Urteil vom 26. Mai 2015

II. zivilrechtliche Abteilung

Besetzung
Bundesrichter von Werdt, Präsident,
Bundesrichter Schöbi, Bovey,
Gerichtsschreiber Möckli.

Verfahrensbeteiligte
A.________,
vertreten durch Rechtsanwalt Flurin Turnes,
Beschwerdeführerin,

gegen

Bezirksgericht U.________,
Beschwerdegegner.

Gegenstand
unentgeltliche Prozessführung (Testamentsungültigkeit),

Beschwerde gegen den Entscheid des Obergerichts des Kantons Thurgau vom 18.
Dezember 2014.

Sachverhalt:

A. 
Nach dem Hinschied von B.B.________ am xx.xx.2014 eröffnete das Notariat
C.________ am 15. Januar 2014 eine auf dem Computer geschriebene, danach
ausgedruckte und eigenhändig unterzeichnete sowie mit dem Geburtsdatum und dem
Datum vom 3. Dezember 2013 versehene letztwillige Verfügung, in welcher dieser
sinngemäss A.________ als Alleinerbin eingesetzt hatte. Am 19. Januar 2014
erhoben D.B.________ und E.B.________ (Mutter und Schwester) Einsprache gegen
die letztwillige Verfügung.

+ + + +

Aufgabe A: Übertrage bitte die Zeilen der Datensätze in eine JSON-Liste von Strings, eine pro Zeile und ohne Leerzeilen. Beginne mit der Zeile, die „Click the global“ enthält, und gehe bis einschließlich der Zeile, die „click(x=220, y=185)“ enthält.

Datensätze zum Auffinden angezeigter Elemente

+ + + +

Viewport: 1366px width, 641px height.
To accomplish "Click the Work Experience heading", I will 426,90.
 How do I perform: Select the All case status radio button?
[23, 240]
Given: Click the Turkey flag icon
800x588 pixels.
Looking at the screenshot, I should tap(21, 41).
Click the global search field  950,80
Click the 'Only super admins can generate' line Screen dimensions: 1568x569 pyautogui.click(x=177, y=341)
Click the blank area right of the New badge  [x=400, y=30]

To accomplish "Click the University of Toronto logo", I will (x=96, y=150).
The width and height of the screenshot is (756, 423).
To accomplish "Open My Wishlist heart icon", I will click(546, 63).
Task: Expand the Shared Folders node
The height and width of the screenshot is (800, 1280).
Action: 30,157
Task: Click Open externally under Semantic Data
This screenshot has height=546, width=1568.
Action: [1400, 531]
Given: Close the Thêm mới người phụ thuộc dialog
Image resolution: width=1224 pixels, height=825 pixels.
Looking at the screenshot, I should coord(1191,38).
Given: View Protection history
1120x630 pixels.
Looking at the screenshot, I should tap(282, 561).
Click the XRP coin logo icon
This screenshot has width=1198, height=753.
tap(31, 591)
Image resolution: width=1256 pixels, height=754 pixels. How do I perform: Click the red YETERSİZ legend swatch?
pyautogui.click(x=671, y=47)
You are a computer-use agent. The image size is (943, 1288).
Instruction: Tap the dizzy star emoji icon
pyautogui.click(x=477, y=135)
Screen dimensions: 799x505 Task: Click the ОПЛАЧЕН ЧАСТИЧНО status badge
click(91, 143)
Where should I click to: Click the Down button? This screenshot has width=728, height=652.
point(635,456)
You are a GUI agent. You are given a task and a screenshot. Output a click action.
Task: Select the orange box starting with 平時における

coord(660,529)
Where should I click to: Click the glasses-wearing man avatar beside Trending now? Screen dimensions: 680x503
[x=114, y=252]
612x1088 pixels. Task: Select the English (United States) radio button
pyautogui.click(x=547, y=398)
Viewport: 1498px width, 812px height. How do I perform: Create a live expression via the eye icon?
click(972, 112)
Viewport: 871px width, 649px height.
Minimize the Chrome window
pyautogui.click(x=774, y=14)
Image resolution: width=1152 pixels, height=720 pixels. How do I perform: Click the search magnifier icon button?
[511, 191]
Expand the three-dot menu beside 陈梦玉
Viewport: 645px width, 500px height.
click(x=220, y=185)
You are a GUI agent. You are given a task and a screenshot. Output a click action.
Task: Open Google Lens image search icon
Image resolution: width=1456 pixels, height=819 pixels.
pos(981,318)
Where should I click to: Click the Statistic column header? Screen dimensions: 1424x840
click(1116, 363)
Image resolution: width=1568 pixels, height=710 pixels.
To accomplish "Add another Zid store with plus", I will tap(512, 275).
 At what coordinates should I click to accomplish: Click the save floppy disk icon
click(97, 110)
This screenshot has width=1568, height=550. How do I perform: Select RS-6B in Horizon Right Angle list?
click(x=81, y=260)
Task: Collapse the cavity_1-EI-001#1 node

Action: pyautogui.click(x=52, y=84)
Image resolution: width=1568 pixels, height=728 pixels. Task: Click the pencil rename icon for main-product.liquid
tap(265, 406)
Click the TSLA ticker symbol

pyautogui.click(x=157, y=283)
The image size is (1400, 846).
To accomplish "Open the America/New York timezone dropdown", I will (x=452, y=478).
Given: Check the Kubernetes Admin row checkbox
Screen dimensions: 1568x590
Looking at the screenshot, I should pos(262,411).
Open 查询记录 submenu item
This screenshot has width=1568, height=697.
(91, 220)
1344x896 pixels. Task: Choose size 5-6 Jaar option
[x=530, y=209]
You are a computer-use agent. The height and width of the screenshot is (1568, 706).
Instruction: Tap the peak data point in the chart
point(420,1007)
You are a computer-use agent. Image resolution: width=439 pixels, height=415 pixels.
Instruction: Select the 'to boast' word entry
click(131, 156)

+ + + +

Aufgabe B: Gib aus dem Urteil den Wortlaut unverändert wieder, beginnend mit „Verfahrensbeteiligte“ bis einschließlich „Thurgau vom 18.“.

Schriftliche Antwort A:
[
  "Click the global search field  950,80",
  "Click the 'Only super admins can generate' line Screen dimensions: 1568x569 pyautogui.click(x=177, y=341)",
  "Click the blank area right of the New badge  [x=400, y=30]",
  "To accomplish \"Click the University of Toronto logo\", I will (x=96, y=150).",
  "The width and height of the screenshot is (756, 423).",
  "To accomplish \"Open My Wishlist heart icon\", I will click(546, 63).",
  "Task: Expand the Shared Folders node",
  "The height and width of the screenshot is (800, 1280).",
  "Action: 30,157",
  "Task: Click Open externally under Semantic Data",
  "This screenshot has height=546, width=1568.",
  "Action: [1400, 531]",
  "Given: Close the Thêm mới người phụ thuộc dialog",
  "Image resolution: width=1224 pixels, height=825 pixels.",
  "Looking at the screenshot, I should coord(1191,38).",
  "Given: View Protection history",
  "1120x630 pixels.",
  "Looking at the screenshot, I should tap(282, 561).",
  "Click the XRP coin logo icon",
  "This screenshot has width=1198, height=753.",
  "tap(31, 591)",
  "Image resolution: width=1256 pixels, height=754 pixels. How do I perform: Click the red YETERSİZ legend swatch?",
  "pyautogui.click(x=671, y=47)",
  "You are a computer-use agent. The image size is (943, 1288).",
  "Instruction: Tap the dizzy star emoji icon",
  "pyautogui.click(x=477, y=135)",
  "Screen dimensions: 799x505 Task: Click the ОПЛАЧЕН ЧАСТИЧНО status badge",
  "click(91, 143)",
  "Where should I click to: Click the Down button? This screenshot has width=728, height=652.",
  "point(635,456)",
  "You are a GUI agent. You are given a task and a screenshot. Output a click action.",
  "Task: Select the orange box starting with 平時における",
  "coord(660,529)",
  "Where should I click to: Click the glasses-wearing man avatar beside Trending now? Screen dimensions: 680x503",
  "[x=114, y=252]",
  "612x1088 pixels. Task: Select the English (United States) radio button",
  "pyautogui.click(x=547, y=398)",
  "Viewport: 1498px width, 812px height. How do I perform: Create a live expression via the eye icon?",
  "click(972, 112)",
  "Viewport: 871px width, 649px height.",
  "Minimize the Chrome window",
  "pyautogui.click(x=774, y=14)",
  "Image resolution: width=1152 pixels, height=720 pixels. How do I perform: Click the search magnifier icon button?",
  "[511, 191]",
  "Expand the three-dot menu beside 陈梦玉",
  "Viewport: 645px width, 500px height.",
  "click(x=220, y=185)"
]

Schriftliche Antwort B:
Verfahrensbeteiligte
A.________,
vertreten durch Rechtsanwalt Flurin Turnes,
Beschwerdeführerin,

gegen

Bezirksgericht U.________,
Beschwerdegegner.

Gegenstand
unentgeltliche Prozessführung (Testamentsungültigkeit),

Beschwerde gegen den Entscheid des Obergerichts des Kantons Thurgau vom 18.